» **Directions for this task**
Please write out all of the records below exactly as they appear.

+---+

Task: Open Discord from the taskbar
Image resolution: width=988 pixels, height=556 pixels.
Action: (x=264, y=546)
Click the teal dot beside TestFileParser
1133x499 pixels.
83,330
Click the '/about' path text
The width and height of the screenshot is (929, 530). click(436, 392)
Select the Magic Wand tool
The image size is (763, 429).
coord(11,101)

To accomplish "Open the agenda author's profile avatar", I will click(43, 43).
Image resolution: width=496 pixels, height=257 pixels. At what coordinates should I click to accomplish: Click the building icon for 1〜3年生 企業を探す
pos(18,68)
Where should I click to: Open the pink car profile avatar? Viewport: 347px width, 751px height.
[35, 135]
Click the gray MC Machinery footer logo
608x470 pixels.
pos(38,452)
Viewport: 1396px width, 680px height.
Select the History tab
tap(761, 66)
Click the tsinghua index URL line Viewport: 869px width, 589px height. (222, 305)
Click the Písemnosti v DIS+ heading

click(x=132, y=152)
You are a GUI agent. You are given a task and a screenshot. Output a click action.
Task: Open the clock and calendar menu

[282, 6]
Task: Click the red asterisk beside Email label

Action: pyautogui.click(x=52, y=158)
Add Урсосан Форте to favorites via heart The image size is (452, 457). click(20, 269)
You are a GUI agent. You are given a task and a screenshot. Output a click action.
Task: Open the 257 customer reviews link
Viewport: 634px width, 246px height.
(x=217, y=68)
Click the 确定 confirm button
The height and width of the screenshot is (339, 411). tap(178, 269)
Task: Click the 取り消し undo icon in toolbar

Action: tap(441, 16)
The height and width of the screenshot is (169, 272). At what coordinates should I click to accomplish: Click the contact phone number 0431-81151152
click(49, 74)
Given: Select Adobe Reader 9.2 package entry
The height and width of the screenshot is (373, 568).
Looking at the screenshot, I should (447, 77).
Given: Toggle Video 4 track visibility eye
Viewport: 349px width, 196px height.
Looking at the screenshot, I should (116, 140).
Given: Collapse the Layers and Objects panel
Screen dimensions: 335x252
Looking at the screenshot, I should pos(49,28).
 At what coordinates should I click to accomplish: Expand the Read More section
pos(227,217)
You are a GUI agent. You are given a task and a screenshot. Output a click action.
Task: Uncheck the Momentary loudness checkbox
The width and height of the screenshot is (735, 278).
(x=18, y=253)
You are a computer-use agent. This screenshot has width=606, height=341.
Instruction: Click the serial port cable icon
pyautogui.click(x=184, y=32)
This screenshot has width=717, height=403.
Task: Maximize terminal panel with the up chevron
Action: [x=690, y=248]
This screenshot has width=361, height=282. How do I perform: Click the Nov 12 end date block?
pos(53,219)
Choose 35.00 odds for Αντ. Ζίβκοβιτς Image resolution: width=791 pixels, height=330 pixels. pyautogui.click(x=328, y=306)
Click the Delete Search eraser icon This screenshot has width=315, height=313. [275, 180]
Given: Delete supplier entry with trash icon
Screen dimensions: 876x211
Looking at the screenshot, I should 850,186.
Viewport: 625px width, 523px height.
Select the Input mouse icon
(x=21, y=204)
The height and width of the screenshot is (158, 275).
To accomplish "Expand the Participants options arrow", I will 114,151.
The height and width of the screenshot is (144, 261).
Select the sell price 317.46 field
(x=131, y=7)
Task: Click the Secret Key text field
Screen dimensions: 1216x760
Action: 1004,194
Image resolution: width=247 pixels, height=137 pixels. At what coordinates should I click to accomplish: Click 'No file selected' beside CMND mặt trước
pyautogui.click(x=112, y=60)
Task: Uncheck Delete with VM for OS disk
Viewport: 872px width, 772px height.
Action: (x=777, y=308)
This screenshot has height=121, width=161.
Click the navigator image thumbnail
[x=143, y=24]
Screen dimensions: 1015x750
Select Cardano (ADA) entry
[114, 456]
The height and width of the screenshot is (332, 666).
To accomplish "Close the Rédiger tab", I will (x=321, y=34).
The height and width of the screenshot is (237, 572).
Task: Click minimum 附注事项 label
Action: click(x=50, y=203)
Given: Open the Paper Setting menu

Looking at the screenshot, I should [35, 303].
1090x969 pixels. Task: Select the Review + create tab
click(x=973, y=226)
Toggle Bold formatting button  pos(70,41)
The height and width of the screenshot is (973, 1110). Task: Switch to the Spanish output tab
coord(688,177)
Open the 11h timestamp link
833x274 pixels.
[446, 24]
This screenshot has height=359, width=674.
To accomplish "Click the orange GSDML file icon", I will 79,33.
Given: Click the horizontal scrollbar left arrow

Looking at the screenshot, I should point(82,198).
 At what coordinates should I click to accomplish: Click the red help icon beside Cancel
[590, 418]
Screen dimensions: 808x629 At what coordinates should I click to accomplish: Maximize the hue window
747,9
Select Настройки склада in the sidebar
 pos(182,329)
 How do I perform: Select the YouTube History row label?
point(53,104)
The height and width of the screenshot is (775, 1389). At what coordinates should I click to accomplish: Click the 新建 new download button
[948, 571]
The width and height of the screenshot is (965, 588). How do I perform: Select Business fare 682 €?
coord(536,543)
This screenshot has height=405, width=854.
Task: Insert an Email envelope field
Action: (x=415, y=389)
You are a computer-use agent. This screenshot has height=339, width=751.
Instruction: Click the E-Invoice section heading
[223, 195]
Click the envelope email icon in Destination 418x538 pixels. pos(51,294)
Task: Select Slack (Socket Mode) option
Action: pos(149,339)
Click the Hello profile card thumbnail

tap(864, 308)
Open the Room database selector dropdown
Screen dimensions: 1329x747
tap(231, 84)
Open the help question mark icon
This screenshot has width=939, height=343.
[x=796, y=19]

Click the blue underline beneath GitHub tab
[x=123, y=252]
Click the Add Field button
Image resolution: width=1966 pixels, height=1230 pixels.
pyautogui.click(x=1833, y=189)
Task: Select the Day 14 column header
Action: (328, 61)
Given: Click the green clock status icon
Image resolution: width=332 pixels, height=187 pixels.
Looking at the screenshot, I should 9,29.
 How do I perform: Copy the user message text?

+---+

» **Task output**
Task: Open Discord from the taskbar
Image resolution: width=988 pixels, height=556 pixels.
Action: (x=264, y=546)
Click the teal dot beside TestFileParser
1133x499 pixels.
83,330
Click the '/about' path text
The width and height of the screenshot is (929, 530). click(436, 392)
Select the Magic Wand tool
The image size is (763, 429).
coord(11,101)

To accomplish "Open the agenda author's profile avatar", I will click(43, 43).
Image resolution: width=496 pixels, height=257 pixels. At what coordinates should I click to accomplish: Click the building icon for 1〜3年生 企業を探す
pos(18,68)
Where should I click to: Open the pink car profile avatar? Viewport: 347px width, 751px height.
[35, 135]
Click the gray MC Machinery footer logo
608x470 pixels.
pos(38,452)
Viewport: 1396px width, 680px height.
Select the History tab
tap(761, 66)
Click the tsinghua index URL line Viewport: 869px width, 589px height. (222, 305)
Click the Písemnosti v DIS+ heading

click(x=132, y=152)
You are a GUI agent. You are given a task and a screenshot. Output a click action.
Task: Open the clock and calendar menu

[282, 6]
Task: Click the red asterisk beside Email label

Action: pyautogui.click(x=52, y=158)
Add Урсосан Форте to favorites via heart The image size is (452, 457). click(20, 269)
You are a GUI agent. You are given a task and a screenshot. Output a click action.
Task: Open the 257 customer reviews link
Viewport: 634px width, 246px height.
(x=217, y=68)
Click the 确定 confirm button
The height and width of the screenshot is (339, 411). tap(178, 269)
Task: Click the 取り消し undo icon in toolbar

Action: tap(441, 16)
The height and width of the screenshot is (169, 272). At what coordinates should I click to accomplish: Click the contact phone number 0431-81151152
click(49, 74)
Given: Select Adobe Reader 9.2 package entry
The height and width of the screenshot is (373, 568).
Looking at the screenshot, I should (447, 77).
Given: Toggle Video 4 track visibility eye
Viewport: 349px width, 196px height.
Looking at the screenshot, I should (116, 140).
Given: Collapse the Layers and Objects panel
Screen dimensions: 335x252
Looking at the screenshot, I should pos(49,28).
 At what coordinates should I click to accomplish: Expand the Read More section
pos(227,217)
You are a GUI agent. You are given a task and a screenshot. Output a click action.
Task: Uncheck the Momentary loudness checkbox
The width and height of the screenshot is (735, 278).
(x=18, y=253)
You are a computer-use agent. This screenshot has width=606, height=341.
Instruction: Click the serial port cable icon
pyautogui.click(x=184, y=32)
This screenshot has width=717, height=403.
Task: Maximize terminal panel with the up chevron
Action: [x=690, y=248]
This screenshot has width=361, height=282. How do I perform: Click the Nov 12 end date block?
pos(53,219)
Choose 35.00 odds for Αντ. Ζίβκοβιτς Image resolution: width=791 pixels, height=330 pixels. pyautogui.click(x=328, y=306)
Click the Delete Search eraser icon This screenshot has width=315, height=313. [275, 180]
Given: Delete supplier entry with trash icon
Screen dimensions: 876x211
Looking at the screenshot, I should 850,186.
Viewport: 625px width, 523px height.
Select the Input mouse icon
(x=21, y=204)
The height and width of the screenshot is (158, 275).
To accomplish "Expand the Participants options arrow", I will 114,151.
The height and width of the screenshot is (144, 261).
Select the sell price 317.46 field
(x=131, y=7)
Task: Click the Secret Key text field
Screen dimensions: 1216x760
Action: 1004,194
Image resolution: width=247 pixels, height=137 pixels. At what coordinates should I click to accomplish: Click 'No file selected' beside CMND mặt trước
pyautogui.click(x=112, y=60)
Task: Uncheck Delete with VM for OS disk
Viewport: 872px width, 772px height.
Action: (x=777, y=308)
This screenshot has height=121, width=161.
Click the navigator image thumbnail
[x=143, y=24]
Screen dimensions: 1015x750
Select Cardano (ADA) entry
[114, 456]
The height and width of the screenshot is (332, 666).
To accomplish "Close the Rédiger tab", I will (x=321, y=34).
The height and width of the screenshot is (237, 572).
Task: Click minimum 附注事项 label
Action: click(x=50, y=203)
Given: Open the Paper Setting menu

Looking at the screenshot, I should [35, 303].
1090x969 pixels. Task: Select the Review + create tab
click(x=973, y=226)
Toggle Bold formatting button  pos(70,41)
The height and width of the screenshot is (973, 1110). Task: Switch to the Spanish output tab
coord(688,177)
Open the 11h timestamp link
833x274 pixels.
[446, 24]
This screenshot has height=359, width=674.
To accomplish "Click the orange GSDML file icon", I will 79,33.
Given: Click the horizontal scrollbar left arrow

Looking at the screenshot, I should point(82,198).
 At what coordinates should I click to accomplish: Click the red help icon beside Cancel
[590, 418]
Screen dimensions: 808x629 At what coordinates should I click to accomplish: Maximize the hue window
747,9
Select Настройки склада in the sidebar
 pos(182,329)
 How do I perform: Select the YouTube History row label?
point(53,104)
The height and width of the screenshot is (775, 1389). At what coordinates should I click to accomplish: Click the 新建 new download button
[948, 571]
The width and height of the screenshot is (965, 588). How do I perform: Select Business fare 682 €?
coord(536,543)
This screenshot has height=405, width=854.
Task: Insert an Email envelope field
Action: (x=415, y=389)
You are a computer-use agent. This screenshot has height=339, width=751.
Instruction: Click the E-Invoice section heading
[223, 195]
Click the envelope email icon in Destination 418x538 pixels. pos(51,294)
Task: Select Slack (Socket Mode) option
Action: pos(149,339)
Click the Hello profile card thumbnail

tap(864, 308)
Open the Room database selector dropdown
Screen dimensions: 1329x747
tap(231, 84)
Open the help question mark icon
This screenshot has width=939, height=343.
[x=796, y=19]

Click the blue underline beneath GitHub tab
[x=123, y=252]
Click the Add Field button
Image resolution: width=1966 pixels, height=1230 pixels.
pyautogui.click(x=1833, y=189)
Task: Select the Day 14 column header
Action: (328, 61)
Given: Click the green clock status icon
Image resolution: width=332 pixels, height=187 pixels.
Looking at the screenshot, I should 9,29.
 How do I perform: Copy the user message text?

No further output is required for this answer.